Give the entries again exactly, without pictures.

Stored items:
== == ==
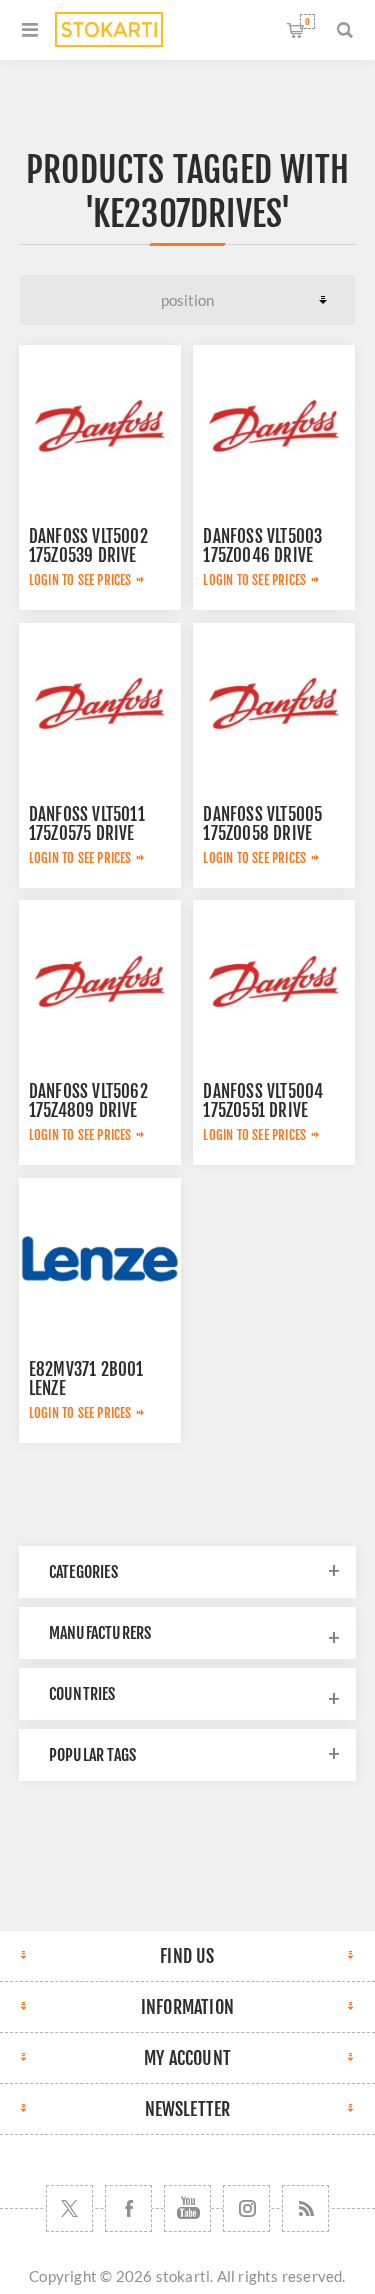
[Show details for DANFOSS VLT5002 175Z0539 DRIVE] (100, 426)
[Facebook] (128, 2208)
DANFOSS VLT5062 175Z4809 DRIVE (88, 1101)
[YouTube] (187, 2208)
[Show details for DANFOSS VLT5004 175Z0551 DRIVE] (274, 981)
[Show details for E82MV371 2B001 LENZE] (100, 1259)
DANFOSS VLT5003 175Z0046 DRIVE (262, 546)
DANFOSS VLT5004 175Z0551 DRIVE (263, 1101)
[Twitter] (69, 2208)
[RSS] (305, 2208)
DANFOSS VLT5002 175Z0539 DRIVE (88, 546)
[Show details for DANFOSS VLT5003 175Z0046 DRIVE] (274, 426)
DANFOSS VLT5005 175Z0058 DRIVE (262, 824)
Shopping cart (307, 21)
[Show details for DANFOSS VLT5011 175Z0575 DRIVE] (100, 704)
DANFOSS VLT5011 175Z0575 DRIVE (87, 824)
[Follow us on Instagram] (246, 2208)
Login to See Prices (80, 580)
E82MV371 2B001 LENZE (86, 1379)
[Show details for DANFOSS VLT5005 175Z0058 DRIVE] (274, 704)
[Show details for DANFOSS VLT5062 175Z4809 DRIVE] (100, 981)
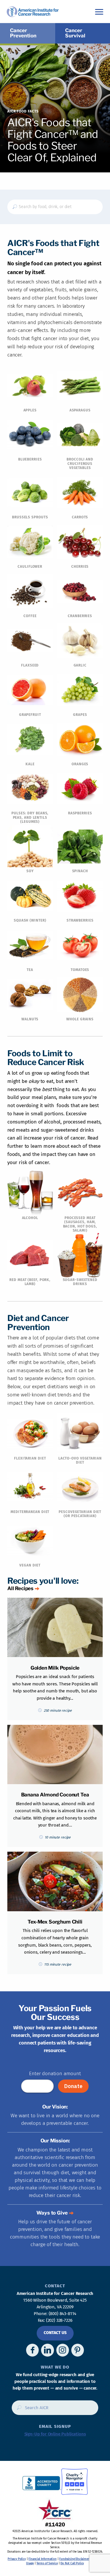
== == ==
• SOLVED EXERCISE:
[Show details for DANFOSS VLT5002 175Z0539 DRIVE] (100, 426)
[Facebook] (128, 2208)
DANFOSS VLT5062 175Z4809 DRIVE (88, 1101)
[YouTube] (187, 2208)
[Show details for DANFOSS VLT5004 175Z0551 DRIVE] (274, 981)
[Show details for E82MV371 2B001 LENZE] (100, 1259)
DANFOSS VLT5003 175Z0046 DRIVE (262, 546)
DANFOSS VLT5004 175Z0551 DRIVE (263, 1101)
[Twitter] (69, 2208)
[RSS] (305, 2208)
DANFOSS VLT5002 175Z0539 DRIVE (88, 546)
[Show details for DANFOSS VLT5003 175Z0046 DRIVE] (274, 426)
DANFOSS VLT5005 175Z0058 DRIVE (262, 824)
Shopping cart (307, 21)
[Show details for DANFOSS VLT5011 175Z0575 DRIVE] (100, 704)
DANFOSS VLT5011 175Z0575 DRIVE (87, 824)
[Follow us on Instagram] (246, 2208)
Login to See Prices (80, 580)
E82MV371 2B001 LENZE (86, 1379)
[Show details for DANFOSS VLT5005 175Z0058 DRIVE] (274, 704)
[Show details for DANFOSS VLT5062 175Z4809 DRIVE] (100, 981)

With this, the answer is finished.